The Missouri Baptist Convention voted in 2002 to sue five institutions that amended their charters to elect their own trustees and remove themselves from convention control — the Word & Way newspaper, Missouri Baptist University, Windermere Baptist Conference Center, the Missouri Baptist Foundation and the Baptist Home retirement home system. Previously, the institutions' trustees had been nominated by a convention committee and elected by messengers to the convention's annual meeting.
Because the Missouri Baptist Convention itself is an unincorporated association under Missouri law, convention leaders decided to name the Executive Board and six sympathetic churches as the plaintiffs.

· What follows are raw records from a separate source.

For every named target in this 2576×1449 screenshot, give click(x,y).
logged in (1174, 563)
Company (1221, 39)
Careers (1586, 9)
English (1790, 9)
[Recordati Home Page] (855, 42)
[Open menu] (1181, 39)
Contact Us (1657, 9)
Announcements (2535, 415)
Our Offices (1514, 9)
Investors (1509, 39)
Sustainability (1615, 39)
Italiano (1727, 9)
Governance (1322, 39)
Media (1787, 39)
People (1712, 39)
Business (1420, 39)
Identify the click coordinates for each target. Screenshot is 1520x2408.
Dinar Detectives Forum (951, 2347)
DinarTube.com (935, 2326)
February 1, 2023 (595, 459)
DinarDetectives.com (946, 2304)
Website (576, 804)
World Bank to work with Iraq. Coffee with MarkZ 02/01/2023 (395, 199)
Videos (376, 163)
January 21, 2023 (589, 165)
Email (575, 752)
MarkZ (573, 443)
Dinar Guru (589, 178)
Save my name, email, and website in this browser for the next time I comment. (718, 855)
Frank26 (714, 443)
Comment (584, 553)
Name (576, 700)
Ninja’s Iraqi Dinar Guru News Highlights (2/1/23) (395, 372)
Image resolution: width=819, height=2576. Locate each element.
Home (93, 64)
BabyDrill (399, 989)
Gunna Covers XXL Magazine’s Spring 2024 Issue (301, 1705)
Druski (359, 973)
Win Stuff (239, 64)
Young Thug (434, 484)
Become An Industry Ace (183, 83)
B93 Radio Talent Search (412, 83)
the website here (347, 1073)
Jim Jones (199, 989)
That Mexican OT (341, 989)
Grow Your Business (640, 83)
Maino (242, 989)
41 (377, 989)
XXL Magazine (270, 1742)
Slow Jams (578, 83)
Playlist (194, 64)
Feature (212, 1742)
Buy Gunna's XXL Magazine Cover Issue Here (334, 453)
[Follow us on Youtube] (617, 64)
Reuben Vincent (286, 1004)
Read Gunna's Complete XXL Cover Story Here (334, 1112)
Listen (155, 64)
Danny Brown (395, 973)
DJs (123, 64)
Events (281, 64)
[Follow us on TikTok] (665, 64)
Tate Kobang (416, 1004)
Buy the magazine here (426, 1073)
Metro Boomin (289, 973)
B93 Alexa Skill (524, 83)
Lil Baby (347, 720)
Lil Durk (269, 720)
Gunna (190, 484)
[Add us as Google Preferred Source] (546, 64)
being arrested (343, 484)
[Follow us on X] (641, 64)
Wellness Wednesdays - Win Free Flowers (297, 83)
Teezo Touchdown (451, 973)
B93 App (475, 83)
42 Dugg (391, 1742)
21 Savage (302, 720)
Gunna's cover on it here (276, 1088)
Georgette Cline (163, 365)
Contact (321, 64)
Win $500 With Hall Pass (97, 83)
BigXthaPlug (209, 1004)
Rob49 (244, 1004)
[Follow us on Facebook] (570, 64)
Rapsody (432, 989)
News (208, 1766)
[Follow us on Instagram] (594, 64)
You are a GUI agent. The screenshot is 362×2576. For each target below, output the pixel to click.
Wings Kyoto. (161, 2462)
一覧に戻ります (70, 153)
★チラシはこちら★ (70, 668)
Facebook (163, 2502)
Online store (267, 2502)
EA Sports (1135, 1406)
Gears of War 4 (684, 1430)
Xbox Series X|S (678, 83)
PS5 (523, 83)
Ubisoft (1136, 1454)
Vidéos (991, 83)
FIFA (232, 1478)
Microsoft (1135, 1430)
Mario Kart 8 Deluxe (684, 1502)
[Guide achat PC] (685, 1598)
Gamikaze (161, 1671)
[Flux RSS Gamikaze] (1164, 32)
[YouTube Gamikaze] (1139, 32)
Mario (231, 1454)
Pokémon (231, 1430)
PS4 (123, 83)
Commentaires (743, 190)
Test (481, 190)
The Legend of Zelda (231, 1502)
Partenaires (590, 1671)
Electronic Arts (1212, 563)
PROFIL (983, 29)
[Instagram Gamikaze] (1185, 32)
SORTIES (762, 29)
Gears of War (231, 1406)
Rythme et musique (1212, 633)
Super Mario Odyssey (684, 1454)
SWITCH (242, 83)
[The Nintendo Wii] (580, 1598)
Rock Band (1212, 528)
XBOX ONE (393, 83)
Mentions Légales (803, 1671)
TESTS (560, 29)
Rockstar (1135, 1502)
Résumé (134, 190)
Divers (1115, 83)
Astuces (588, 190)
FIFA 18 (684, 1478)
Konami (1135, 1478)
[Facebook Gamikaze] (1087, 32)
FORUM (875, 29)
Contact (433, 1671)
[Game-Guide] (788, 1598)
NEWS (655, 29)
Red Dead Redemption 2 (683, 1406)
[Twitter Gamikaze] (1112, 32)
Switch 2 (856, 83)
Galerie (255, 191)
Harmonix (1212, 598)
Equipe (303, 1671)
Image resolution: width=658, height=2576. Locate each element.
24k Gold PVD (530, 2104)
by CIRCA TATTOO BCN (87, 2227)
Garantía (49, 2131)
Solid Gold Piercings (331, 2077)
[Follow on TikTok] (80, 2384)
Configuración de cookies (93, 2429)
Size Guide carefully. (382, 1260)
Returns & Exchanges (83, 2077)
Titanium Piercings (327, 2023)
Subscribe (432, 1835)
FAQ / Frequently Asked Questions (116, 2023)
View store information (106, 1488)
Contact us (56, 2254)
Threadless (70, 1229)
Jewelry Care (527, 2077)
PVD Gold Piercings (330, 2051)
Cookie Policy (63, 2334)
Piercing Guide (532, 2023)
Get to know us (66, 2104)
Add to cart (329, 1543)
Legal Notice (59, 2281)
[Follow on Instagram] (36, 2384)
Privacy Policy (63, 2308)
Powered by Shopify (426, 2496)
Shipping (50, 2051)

But Brown, in his March ruling, said the convention's constitution and bylaws “are not ambiguous” and “the members of the Missouri Baptist Convention are individuals called 'messengers.'” He said the churches and Executive Board do not count as “members” of the convention under its own governing documents.
Convention attorneys had argued that the constitution and bylaws are unclear as to what constitutes a “member.”
In his April 7 ruling, Brown, a Cole County circuit judge, noted that because the Executive Board and six named churches “are not members of the Missouri Baptist Convention, they do not have, and have never had, any legal right to litigate the claims….” Because the plaintiffs do not have standing, the court has no jurisdiction and could not grant permission to amend the lawsuit.
The judge also noted that the Executive Board does not have standing to bring the litigation on the convention's behalf because it “does not have a legally protectable interest” in the case.
The judge also clarified that his March 11 ruling that effectively dismissed the original lawsuit applied to all six agencies, not just Missouri Baptist University, as some presumed.